Copy the entries below word for word, from the first line through the line containing "Looking at the screenshot, I should point(208,262).", both ends included.
* start *
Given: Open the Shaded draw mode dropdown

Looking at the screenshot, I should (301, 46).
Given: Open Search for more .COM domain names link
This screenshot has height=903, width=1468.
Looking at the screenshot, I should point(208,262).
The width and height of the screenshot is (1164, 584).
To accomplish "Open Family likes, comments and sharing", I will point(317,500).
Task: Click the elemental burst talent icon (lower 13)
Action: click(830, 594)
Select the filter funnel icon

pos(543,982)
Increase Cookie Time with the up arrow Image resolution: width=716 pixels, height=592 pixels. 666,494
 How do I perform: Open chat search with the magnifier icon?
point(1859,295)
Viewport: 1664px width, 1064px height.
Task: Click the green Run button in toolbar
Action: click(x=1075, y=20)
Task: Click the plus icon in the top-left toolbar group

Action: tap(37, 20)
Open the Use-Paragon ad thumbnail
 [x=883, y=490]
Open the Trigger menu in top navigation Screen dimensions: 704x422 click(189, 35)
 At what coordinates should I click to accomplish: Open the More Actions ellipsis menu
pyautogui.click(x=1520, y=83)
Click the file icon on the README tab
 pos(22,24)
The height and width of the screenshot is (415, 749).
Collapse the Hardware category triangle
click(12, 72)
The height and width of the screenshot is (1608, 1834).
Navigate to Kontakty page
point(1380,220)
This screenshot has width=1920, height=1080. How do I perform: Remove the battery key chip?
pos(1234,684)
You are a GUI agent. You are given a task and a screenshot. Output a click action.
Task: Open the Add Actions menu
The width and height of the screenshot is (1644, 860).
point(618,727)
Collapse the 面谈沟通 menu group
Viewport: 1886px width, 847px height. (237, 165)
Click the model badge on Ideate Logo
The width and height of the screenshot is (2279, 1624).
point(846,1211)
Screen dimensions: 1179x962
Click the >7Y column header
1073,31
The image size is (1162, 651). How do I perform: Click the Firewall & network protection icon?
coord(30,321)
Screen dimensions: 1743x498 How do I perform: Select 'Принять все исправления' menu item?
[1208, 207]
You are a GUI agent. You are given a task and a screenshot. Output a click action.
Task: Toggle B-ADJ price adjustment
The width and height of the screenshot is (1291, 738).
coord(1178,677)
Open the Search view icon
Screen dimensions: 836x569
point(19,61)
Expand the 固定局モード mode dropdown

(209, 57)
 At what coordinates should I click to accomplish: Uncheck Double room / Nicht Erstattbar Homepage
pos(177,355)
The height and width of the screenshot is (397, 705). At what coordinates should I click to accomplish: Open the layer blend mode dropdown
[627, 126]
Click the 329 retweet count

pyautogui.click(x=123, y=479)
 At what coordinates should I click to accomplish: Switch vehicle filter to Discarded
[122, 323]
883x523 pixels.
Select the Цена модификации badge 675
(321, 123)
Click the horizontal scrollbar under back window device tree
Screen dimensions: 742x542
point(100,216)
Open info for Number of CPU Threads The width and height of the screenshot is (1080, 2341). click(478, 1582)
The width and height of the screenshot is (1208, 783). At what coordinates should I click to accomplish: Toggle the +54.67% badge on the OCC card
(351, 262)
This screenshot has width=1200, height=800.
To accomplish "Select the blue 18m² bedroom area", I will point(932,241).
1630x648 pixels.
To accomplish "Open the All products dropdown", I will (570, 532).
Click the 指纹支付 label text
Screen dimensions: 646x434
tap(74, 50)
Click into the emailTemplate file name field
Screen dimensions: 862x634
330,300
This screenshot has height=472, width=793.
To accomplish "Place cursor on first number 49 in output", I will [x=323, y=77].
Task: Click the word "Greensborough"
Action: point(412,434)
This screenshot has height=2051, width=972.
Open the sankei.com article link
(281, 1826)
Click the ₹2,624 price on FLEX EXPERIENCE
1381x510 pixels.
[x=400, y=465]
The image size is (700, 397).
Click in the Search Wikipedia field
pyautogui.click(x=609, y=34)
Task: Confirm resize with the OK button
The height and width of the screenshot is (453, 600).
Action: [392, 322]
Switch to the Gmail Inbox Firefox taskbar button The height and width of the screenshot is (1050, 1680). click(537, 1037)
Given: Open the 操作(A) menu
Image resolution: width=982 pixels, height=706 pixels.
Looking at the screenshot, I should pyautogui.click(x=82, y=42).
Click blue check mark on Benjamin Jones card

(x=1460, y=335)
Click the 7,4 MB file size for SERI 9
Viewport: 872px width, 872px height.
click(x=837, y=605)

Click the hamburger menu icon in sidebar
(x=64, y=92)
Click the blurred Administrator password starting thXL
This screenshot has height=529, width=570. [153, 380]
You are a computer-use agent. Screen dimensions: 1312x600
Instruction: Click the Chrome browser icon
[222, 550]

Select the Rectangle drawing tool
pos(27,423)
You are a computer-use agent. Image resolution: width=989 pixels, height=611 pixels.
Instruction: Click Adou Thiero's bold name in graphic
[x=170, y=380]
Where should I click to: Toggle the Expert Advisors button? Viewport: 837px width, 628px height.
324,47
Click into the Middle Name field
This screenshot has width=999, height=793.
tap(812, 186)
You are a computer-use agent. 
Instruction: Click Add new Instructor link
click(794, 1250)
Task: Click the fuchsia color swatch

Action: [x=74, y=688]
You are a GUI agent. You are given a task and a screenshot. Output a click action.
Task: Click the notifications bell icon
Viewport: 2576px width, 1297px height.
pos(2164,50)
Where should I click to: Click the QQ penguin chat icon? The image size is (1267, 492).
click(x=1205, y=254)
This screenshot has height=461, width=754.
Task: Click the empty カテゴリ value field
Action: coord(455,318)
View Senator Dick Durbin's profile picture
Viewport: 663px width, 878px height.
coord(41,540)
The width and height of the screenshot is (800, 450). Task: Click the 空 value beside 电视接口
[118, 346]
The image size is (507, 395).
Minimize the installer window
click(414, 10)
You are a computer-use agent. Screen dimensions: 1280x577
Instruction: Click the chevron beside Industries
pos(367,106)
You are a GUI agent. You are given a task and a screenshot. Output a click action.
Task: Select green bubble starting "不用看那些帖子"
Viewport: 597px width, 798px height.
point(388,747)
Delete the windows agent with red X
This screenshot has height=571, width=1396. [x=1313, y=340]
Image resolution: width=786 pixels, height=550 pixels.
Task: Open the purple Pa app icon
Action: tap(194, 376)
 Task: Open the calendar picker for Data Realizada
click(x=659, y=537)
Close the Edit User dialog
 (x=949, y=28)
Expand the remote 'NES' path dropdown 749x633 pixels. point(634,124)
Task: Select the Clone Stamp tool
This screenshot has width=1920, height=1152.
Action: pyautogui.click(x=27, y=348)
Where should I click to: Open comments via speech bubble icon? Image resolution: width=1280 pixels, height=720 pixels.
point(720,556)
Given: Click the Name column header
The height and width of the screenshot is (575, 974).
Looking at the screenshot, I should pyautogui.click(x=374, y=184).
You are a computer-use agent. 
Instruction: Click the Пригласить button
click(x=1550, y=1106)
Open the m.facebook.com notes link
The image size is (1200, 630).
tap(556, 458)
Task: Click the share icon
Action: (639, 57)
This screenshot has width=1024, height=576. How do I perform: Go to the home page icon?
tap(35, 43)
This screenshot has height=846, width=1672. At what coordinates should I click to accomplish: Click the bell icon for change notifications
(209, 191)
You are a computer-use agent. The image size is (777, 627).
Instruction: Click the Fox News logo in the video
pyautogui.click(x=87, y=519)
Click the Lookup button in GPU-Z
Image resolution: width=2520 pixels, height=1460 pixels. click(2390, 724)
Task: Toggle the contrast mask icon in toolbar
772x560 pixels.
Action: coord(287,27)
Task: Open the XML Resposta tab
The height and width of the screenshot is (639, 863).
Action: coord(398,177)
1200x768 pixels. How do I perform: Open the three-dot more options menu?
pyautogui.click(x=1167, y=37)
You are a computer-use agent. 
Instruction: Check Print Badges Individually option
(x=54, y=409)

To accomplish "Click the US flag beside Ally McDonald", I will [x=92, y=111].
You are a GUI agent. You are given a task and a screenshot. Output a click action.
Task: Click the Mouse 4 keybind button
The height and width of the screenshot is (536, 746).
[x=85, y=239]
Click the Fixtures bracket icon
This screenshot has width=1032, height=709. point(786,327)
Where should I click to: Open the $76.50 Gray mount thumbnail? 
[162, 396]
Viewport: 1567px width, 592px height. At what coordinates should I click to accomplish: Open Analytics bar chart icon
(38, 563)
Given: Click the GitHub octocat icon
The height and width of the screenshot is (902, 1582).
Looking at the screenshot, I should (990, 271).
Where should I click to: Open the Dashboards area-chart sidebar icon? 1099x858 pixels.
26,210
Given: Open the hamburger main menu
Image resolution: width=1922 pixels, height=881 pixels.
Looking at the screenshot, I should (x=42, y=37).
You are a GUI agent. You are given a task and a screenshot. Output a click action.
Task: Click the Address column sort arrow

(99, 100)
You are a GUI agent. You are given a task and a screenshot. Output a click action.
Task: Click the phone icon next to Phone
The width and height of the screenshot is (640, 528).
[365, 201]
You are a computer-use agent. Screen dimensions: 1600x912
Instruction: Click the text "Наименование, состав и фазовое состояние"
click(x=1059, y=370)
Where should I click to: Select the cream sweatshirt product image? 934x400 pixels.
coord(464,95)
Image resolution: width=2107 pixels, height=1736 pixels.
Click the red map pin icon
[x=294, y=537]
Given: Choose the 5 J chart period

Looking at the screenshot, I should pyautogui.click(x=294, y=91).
* end *
[TASK OUTPUT]
Given: Open the Shaded draw mode dropdown

Looking at the screenshot, I should (301, 46).
Given: Open Search for more .COM domain names link
This screenshot has height=903, width=1468.
Looking at the screenshot, I should point(208,262).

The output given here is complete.